§ Tasks to perform
1. In the post about catching big sharks on a spinning reel, what reel did the poster borrow from a friend to catch the two hammerheads?
2. Reproduce the post about catching big sharks on a spinning reel word for word, starting at "I caught those" and ending at "Would that work?".
3. Carry on the post about catching big sharks on a spinning reel from the point where it stops.

# Big sharks on a Spinning reel



## johnf

I caught those two big hammer heads last week on a Penn 309 that I borrowed from a friend, but I prefer spinning rods over casters, mostly because I can't cast the dang things. Kayaking the bat out isn't a big deal, but there were a couple times that we lost bait after dark and I just don't have the nerve to kayak out in the dark. Anyway, I saw that the 8000 Penn Battle line will hold quite a bit of line. I could put 300 yards of pretty big braid on it and top shot it with well over 100 yards of big mono. They have 25# of drag and the 309 that I used only has 15. I would think that it would be plenty reel for the sharks I caught, then a heavy rod should mate up pretty easy.

Would that work?

Any other suggestions?

§ Data lines
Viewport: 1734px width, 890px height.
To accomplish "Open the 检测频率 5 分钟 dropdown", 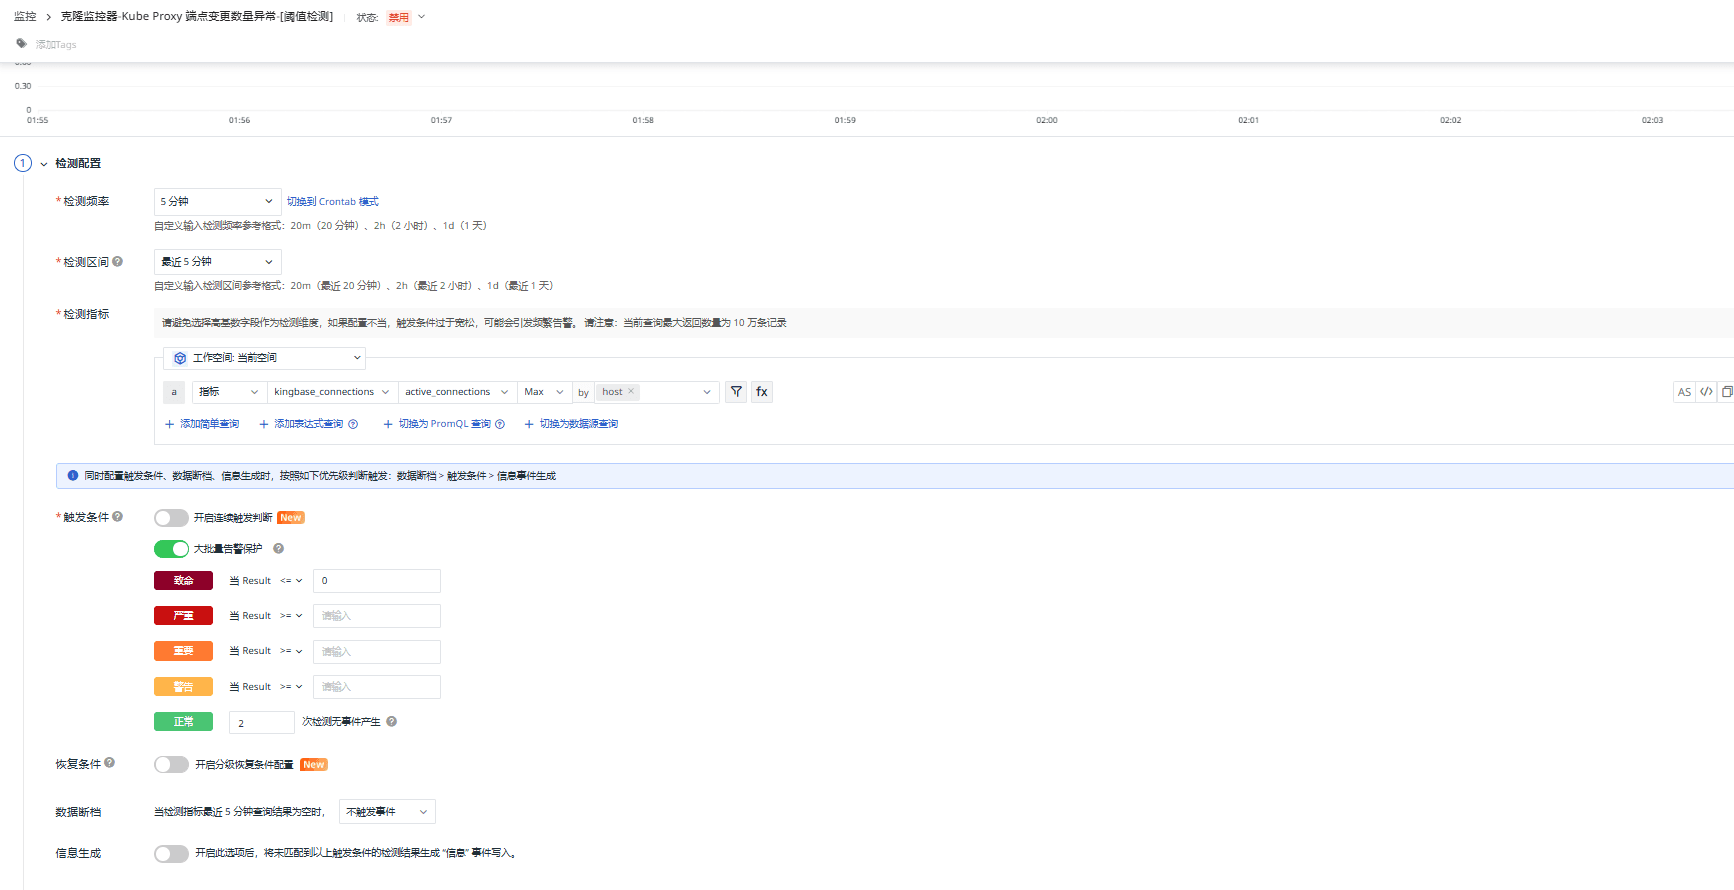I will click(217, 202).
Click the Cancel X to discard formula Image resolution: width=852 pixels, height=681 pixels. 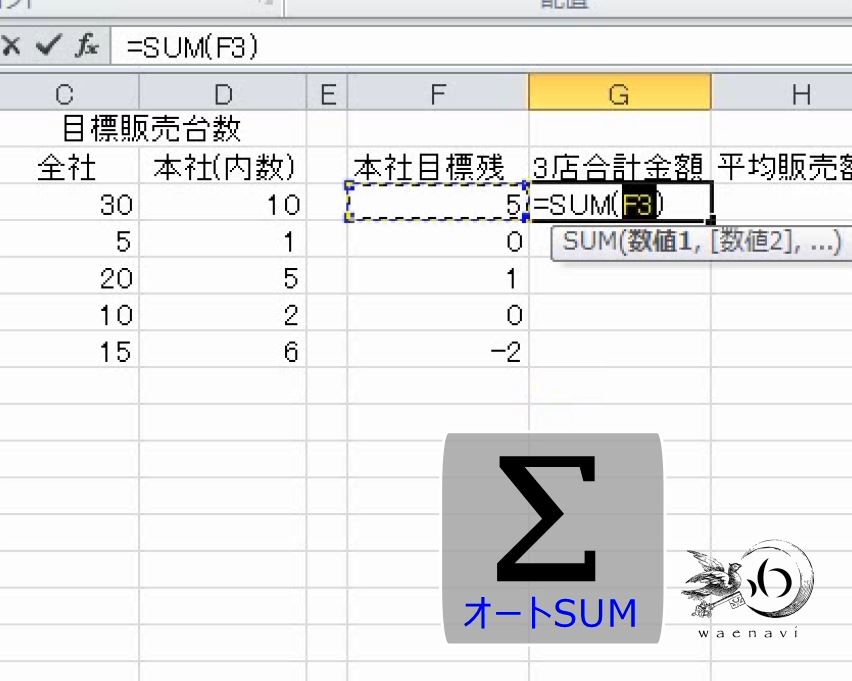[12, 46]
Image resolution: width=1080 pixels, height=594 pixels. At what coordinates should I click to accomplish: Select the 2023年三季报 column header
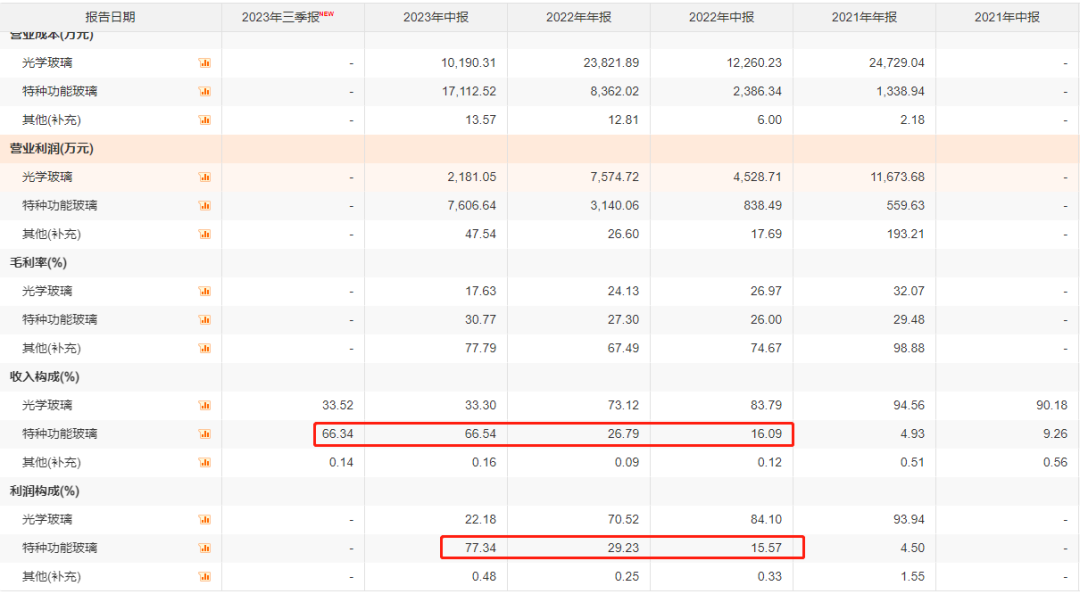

§ Responses for each task
1. A Penn 309.

2.
I caught those two big hammer heads last week on a Penn 309 that I borrowed from a friend, but I prefer spinning rods over casters, mostly because I can't cast the dang things. Kayaking the bat out isn't a big deal, but there were a couple times that we lost bait after dark and I just don't have the nerve to kayak out in the dark. Anyway, I saw that the 8000 Penn Battle line will hold quite a bit of line. I could put 300 yards of pretty big braid on it and top shot it with well over 100 yards of big mono. They have 25# of drag and the 309 that I used only has 15. I would think that it would be plenty reel for the sharks I caught, then a heavy rod should mate up pretty easy.

Would that work?

3.
----------



## tigershark

John,
it can be done the downside is if you hook into something a little bigger and you manage to get the shark in and you plan on releasing it the shark might not make it, the longer the fight goes the odds of you reviving the shark back to health to fight another day go way down because the shark just gets too exhausted. Have you thought about getting a penn 4/0 and magging it and putting it with an Ocean Master heavy 12 ft rod? You can practice and get to where you can cast 85-100+ yards with weight and bait . With the right conventional reel paired with a good Ocean Master you can really throw it out there. I have seen some big bullsharks landed on spinning tackle but they will wear you out, yes it can be done. my vote would be for stepping up in reel size and practice your kayaking skills at night


----------



## Randall2point0

Wirelessly posted

I yak the bait out at night. There is nothing like having half a Bonita in your lap while in a sit on top yak. Your first couple of times Yakimg at night your mind will play tricks on you and little waves will look like dorsal fins. After a few times of doing a night run its not so bad anymore, you don't think about it. I am in the process of fixing a zodiac boat up for bringing my bait out, I'll be able to put all my gear in it and drive out to the pass instead of carrying it all out there.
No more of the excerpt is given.